▶ [Task details] The required output is the lines below from the line containing "The image size is (1221, 513)." to the line containing "Click the fx function icon", inclusive, retyped exactly. No other lines belong in it.

▶ [Material for the task]
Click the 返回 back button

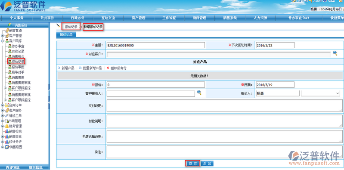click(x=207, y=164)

---

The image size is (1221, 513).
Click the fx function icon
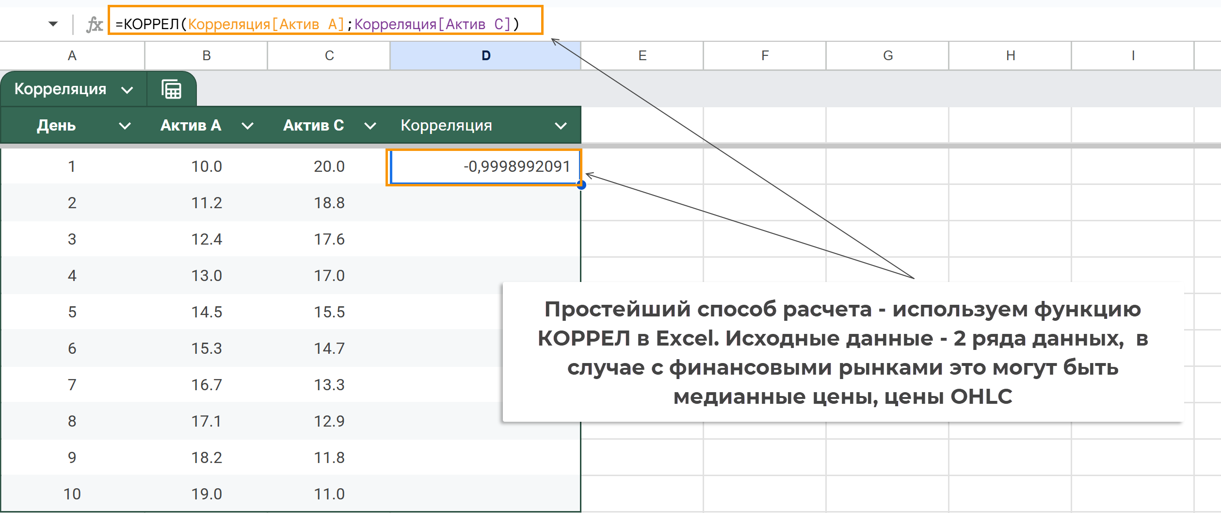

* * *

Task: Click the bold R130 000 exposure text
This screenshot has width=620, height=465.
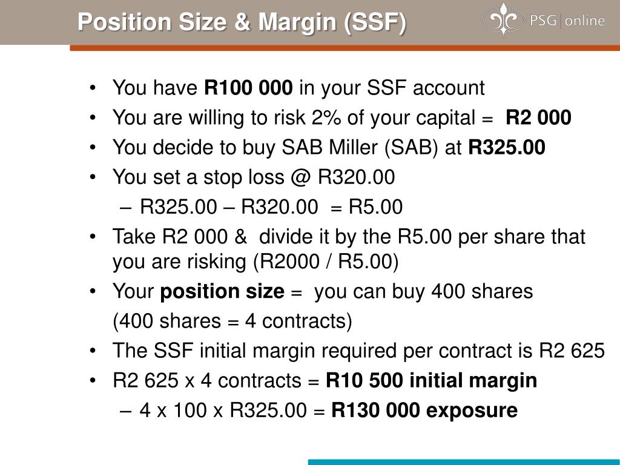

▶ [Result of this exercise]
The image size is (1221, 513).
Click the fx function icon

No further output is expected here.